The output must start at the line containing "Task: Click the Delete red X action" in the records below and stop at the last line, matching each line exactly and leaving out every picture.

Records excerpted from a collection

......

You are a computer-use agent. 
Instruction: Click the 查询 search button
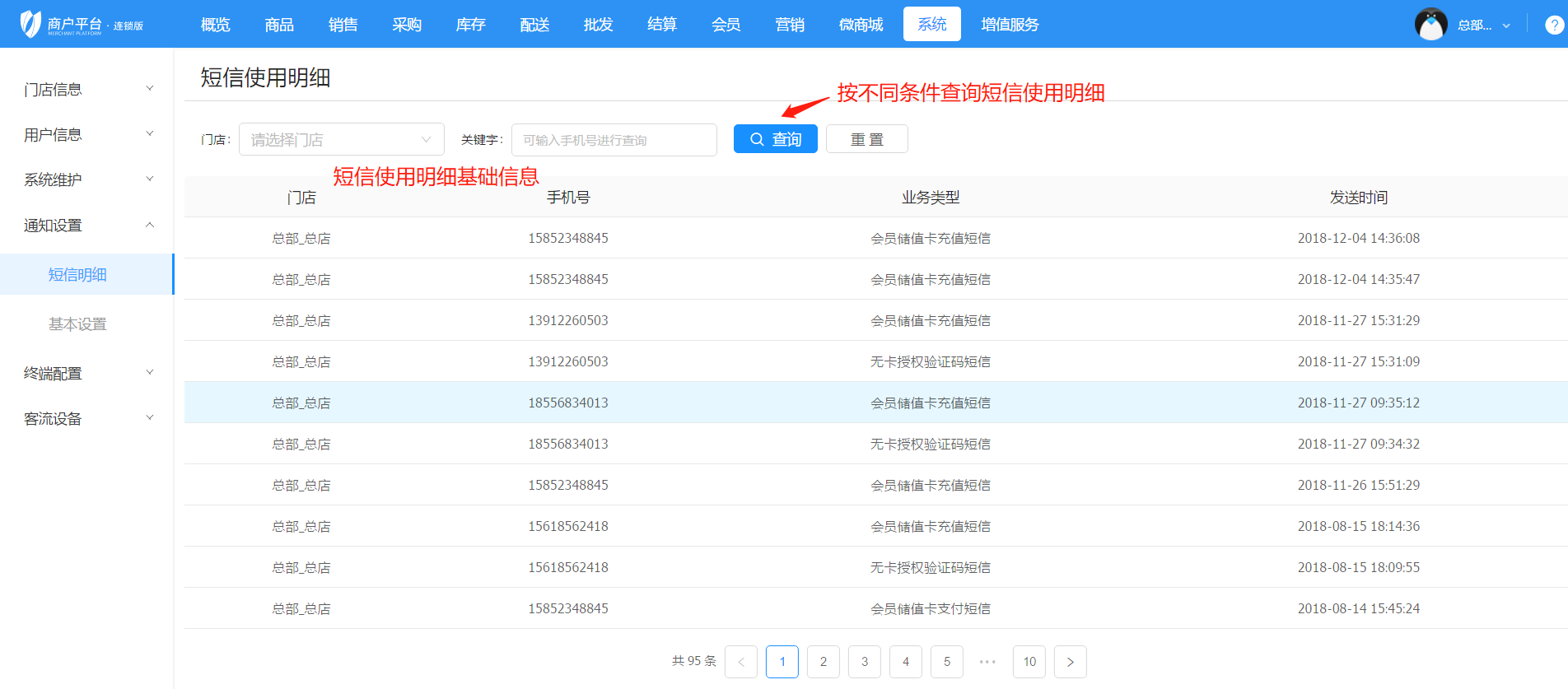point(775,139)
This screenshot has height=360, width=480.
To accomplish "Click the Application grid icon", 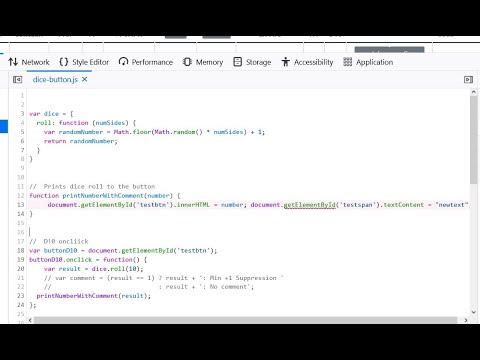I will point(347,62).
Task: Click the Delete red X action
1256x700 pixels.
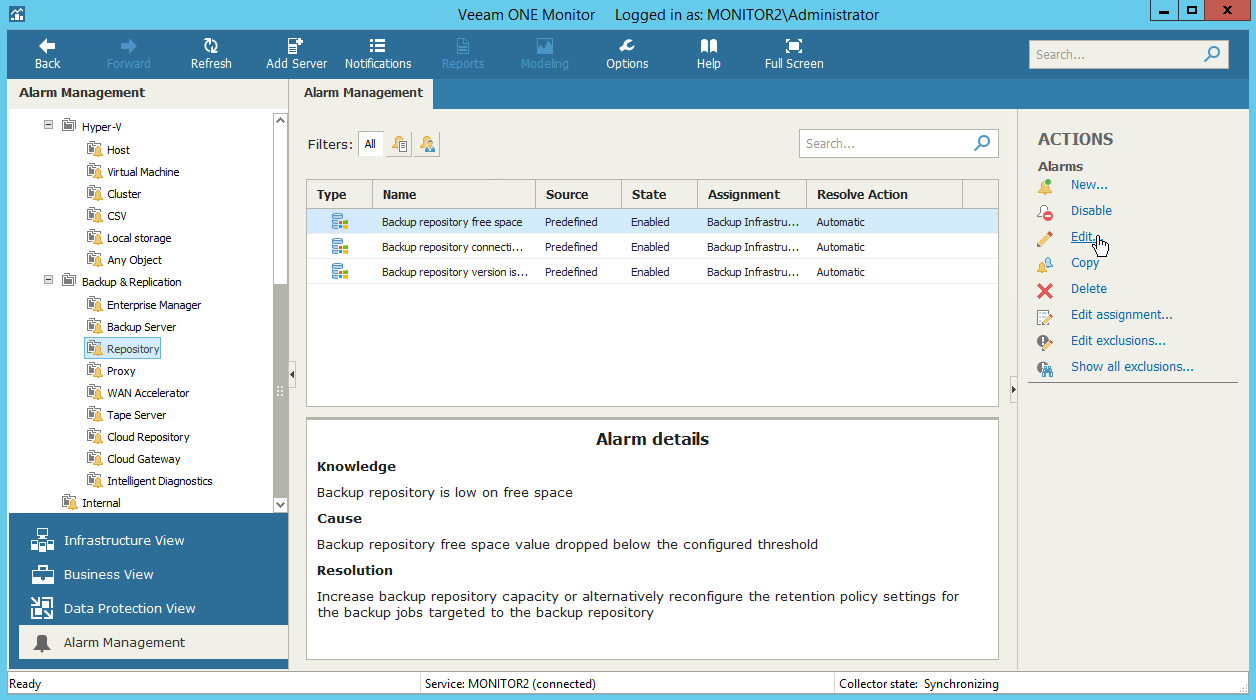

......

Solution to this exercise ->
Task: Click the Delete red X action
1256x700 pixels.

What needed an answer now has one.